Setting aside the ethics of this approach - which is unlikely to be altered anytime soon - the US can still afford to get tough with Burma without losing purchase over the Burmese government.

Emanuel Stoakes is a freelance journalist based in New Zealand. He recently travelled to Burma

When Cyclone Mahasen weakened and changed course last week, sparing 130,000 or so ethnic Rohingyas living in displacement camps in western Burma from certain humanitarian disaster, it was only a temporary reprieve.

Worse is yet to come for this long-persecuted and deeply vulnerable minority. The imminent rainy season, which lasts for several months, will bring with it the potential for thousands of preventable deaths as a result of the living conditions in their de facto ghettos in Rakhine state, which, due in no small part to government negligence, are set to be ravaged by flooding and water-borne diseases.

The government of Burmese President Thein Sein, currently being hosted by Barack Obama in Washington, has done next to nothing to prevent this impending crisis. Many other outstanding issues in the realm of human rights – not least in regard to ongoing abuses in Kachin state – have tarnished Burma’s image and dented the nation’s increasingly questionable reformist credentials.

Nonetheless, Washington has seen fit to welcome Thein Sein to the White House in a landmark display of strengthening US-Burma ties and what some regard to be a sign of the Asian nation’s ‘return to international favour‘.

In preparation for the big event the White House Press Secretary even referred to the visiting President’s homeland as ‘Myanmar’ for the first time, a deeply symbolic act realised in an official statement last week. The name was changed from Burma to Myanmar by the military Junta in the late eighties without domestic consultation and was immediately shunned by Aung San Suu Kyi, the iconic leader of the nation’s democracy movement, who encouraged others to refrain from its use.

Warmer relations

Myanmar or not, the degree of legitimisation the former pariah state has enjoyed in recent months has been considerable, with the European Union having permanently lifted sanctions, trade ties with the US being intensified – and now today’s big event.

Where the West is concerned, it would appear that Burma’s government is being brought in from the cold, and fast.

Perhaps too fast, however. There are reasonable questions to be asked about just how progressive Thein Sein’s leadership has been, and whether the successive benefits gained by the political elite of Burma are commensurate with the sacrifices they have made.

Yes, political prisoners have been freed: yet many of them – such as U Gambira, leader of the Saffron Revolution who was sentenced for over 60 years after committing the ‘crime’ of writing op-eds critical of the regime – should never have been sentenced in the first place. He has since suffered re-arrest and harassment.

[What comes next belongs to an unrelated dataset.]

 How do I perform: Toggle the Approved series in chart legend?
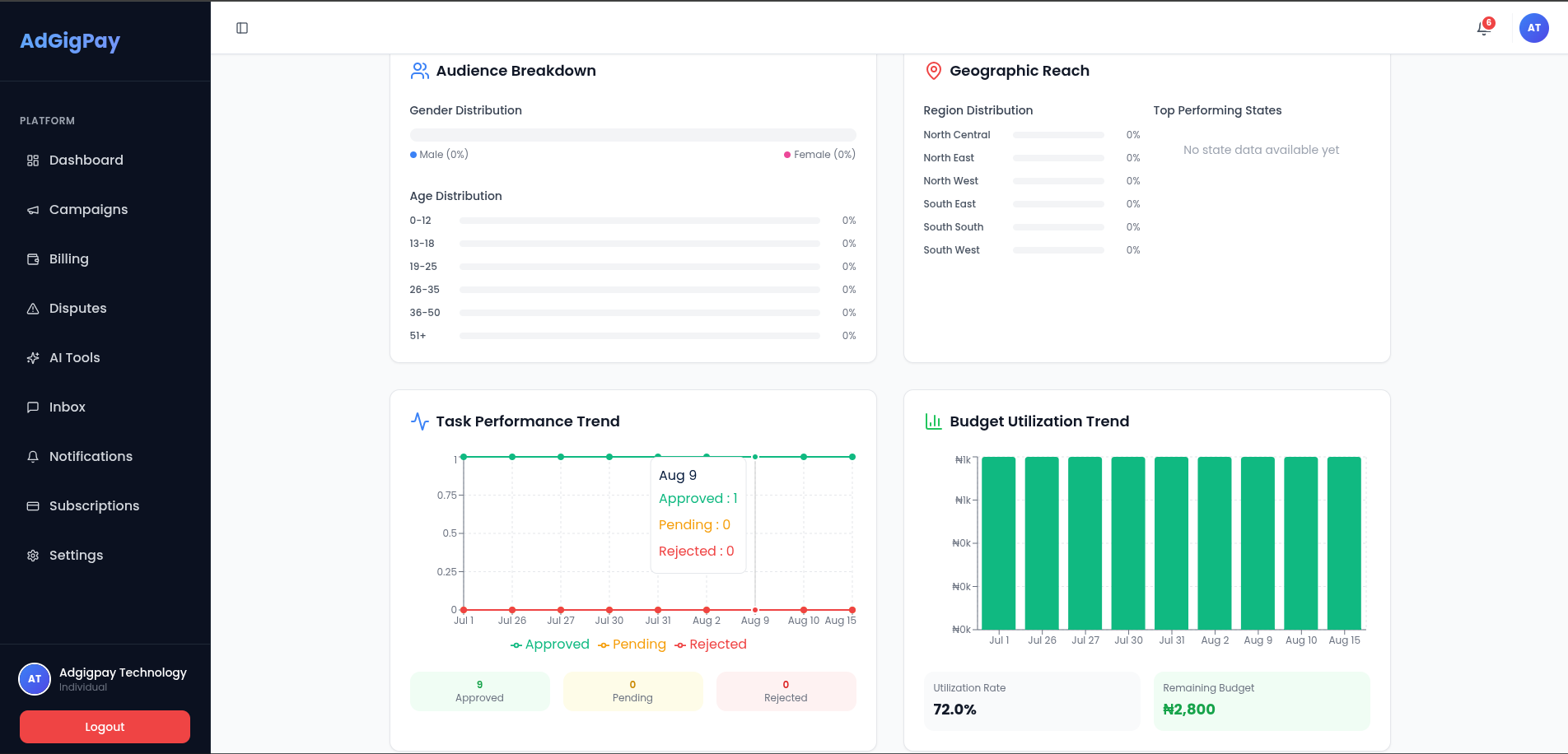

It is true that the democratisation process has been advanced; but the new constitution, drafted under the auspices of figures from the former Junta, ensures that ultimate power, including the right to dismiss the civilian government, rests in the hands of the military. The judiciary still lacks genuine independence and remains heavily politicised.

Ongoing abuses

The need for a critical assessment of emerging western policy toward Burma appears especially urgent when one considers claims recently made by Human Rights Watch relating to grave offences allegedly committed by government agencies: namely, crimes against humanity and ethnic cleansing.

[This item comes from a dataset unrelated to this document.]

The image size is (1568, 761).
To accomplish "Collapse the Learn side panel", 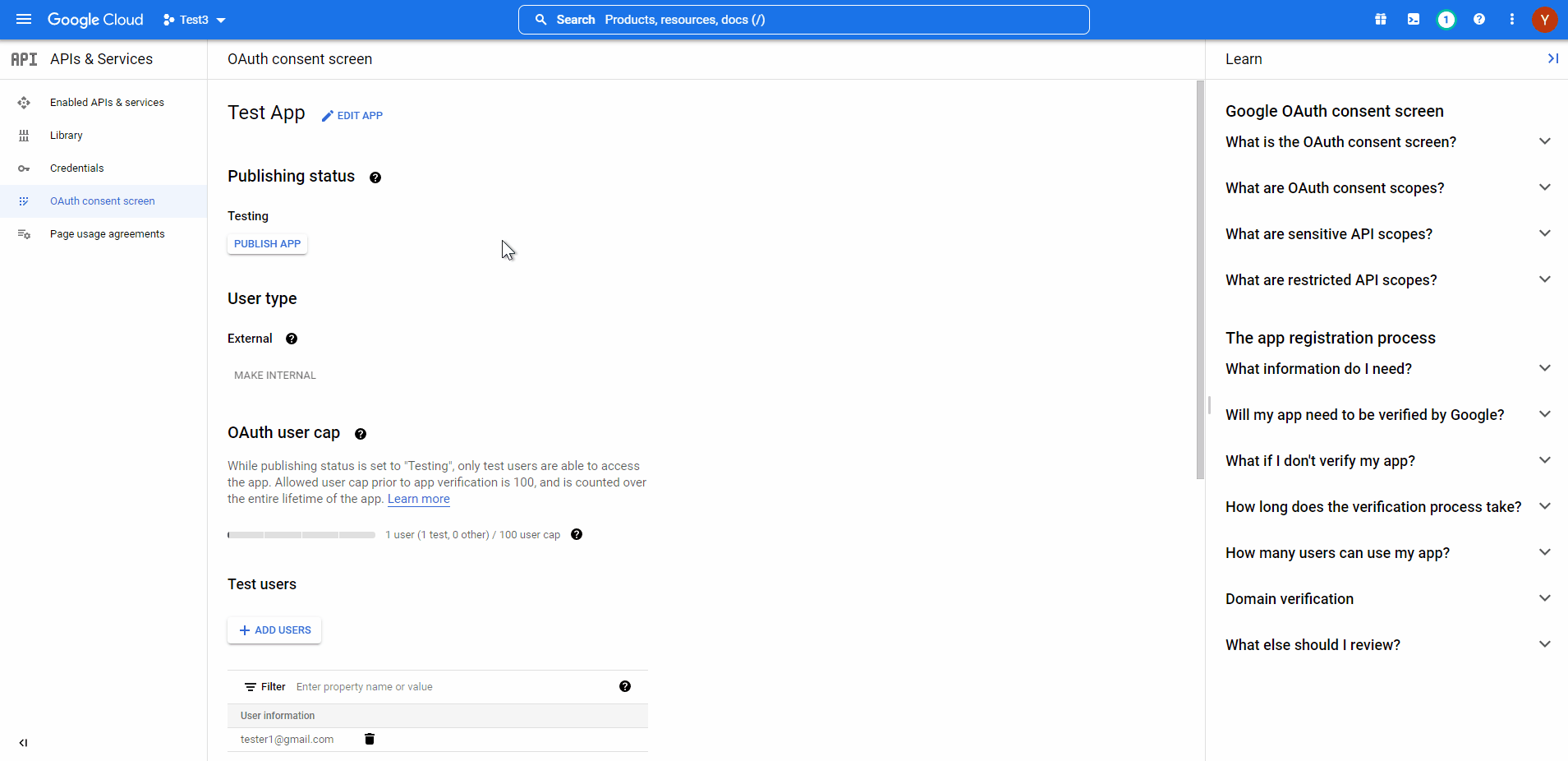I will (1552, 58).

The alleged abuses were purported to have taken place last year in the country’s western Rakhine state, resulting in the mass displacement of the Rohingya. Indications that government departments have been active in ongoing cleansing efforts against the Rohingya this year only add to the case for rethinking the pace of western rapprochement with Naypyidaw.

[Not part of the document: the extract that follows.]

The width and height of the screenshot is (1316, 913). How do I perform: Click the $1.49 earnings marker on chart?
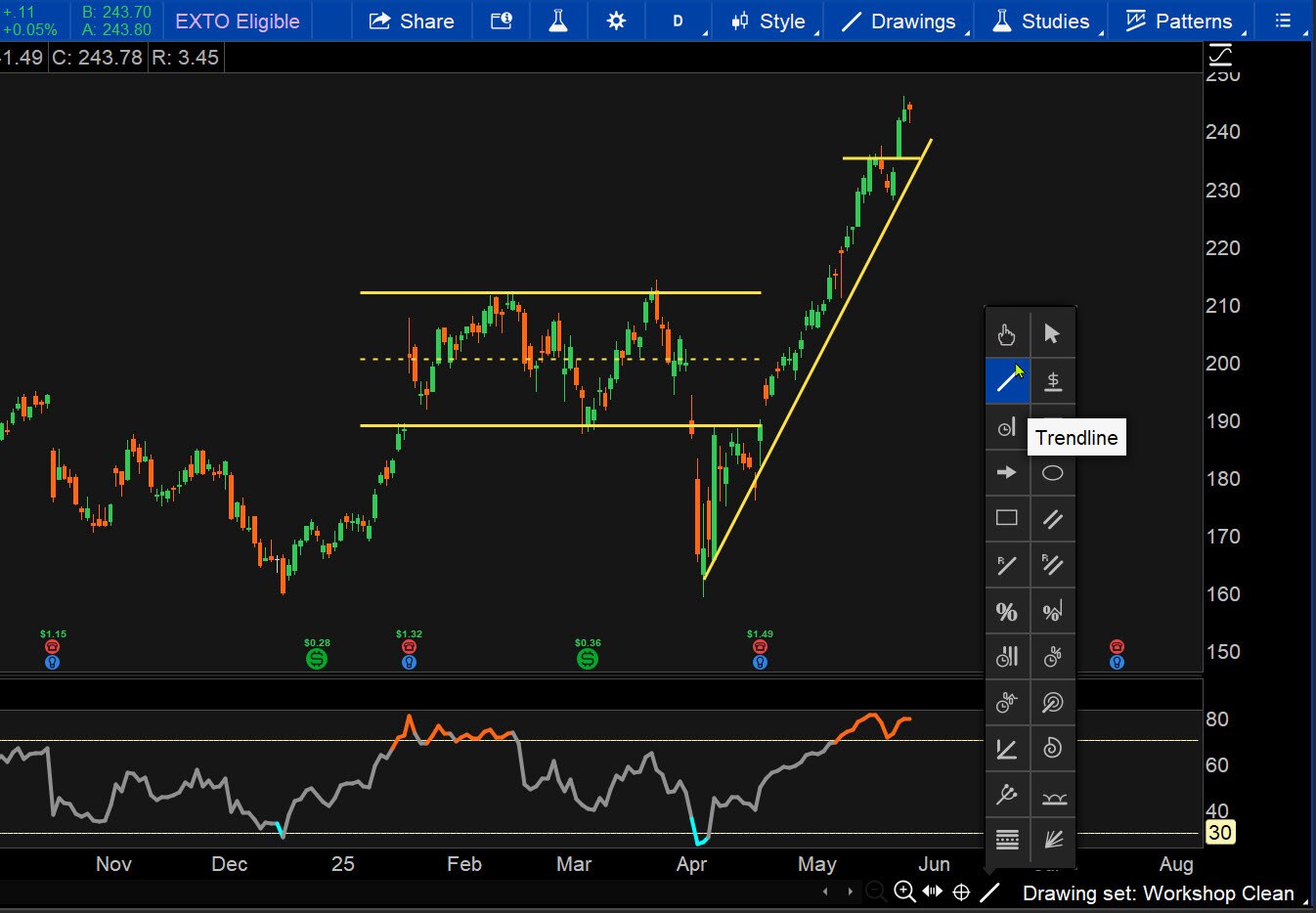tap(760, 646)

The West does not have to abandon current policies of direct engagement with Burma in order to increase pressure on its government over human rights. It is a virtual truism in informed circles that the United States’ number one objective in the region is to roll back Chinese influence in neighbouring nations and make important strategic gains.

Setting aside the ethics of this approach – which is unlikely to be altered anytime soon – the US in particular (but also Britain) can still afford to get tough with Burma without losing purchase over the government, given the pivotal role they have played in the country’s recent fortunes. Not to do so would be shameful in the extreme.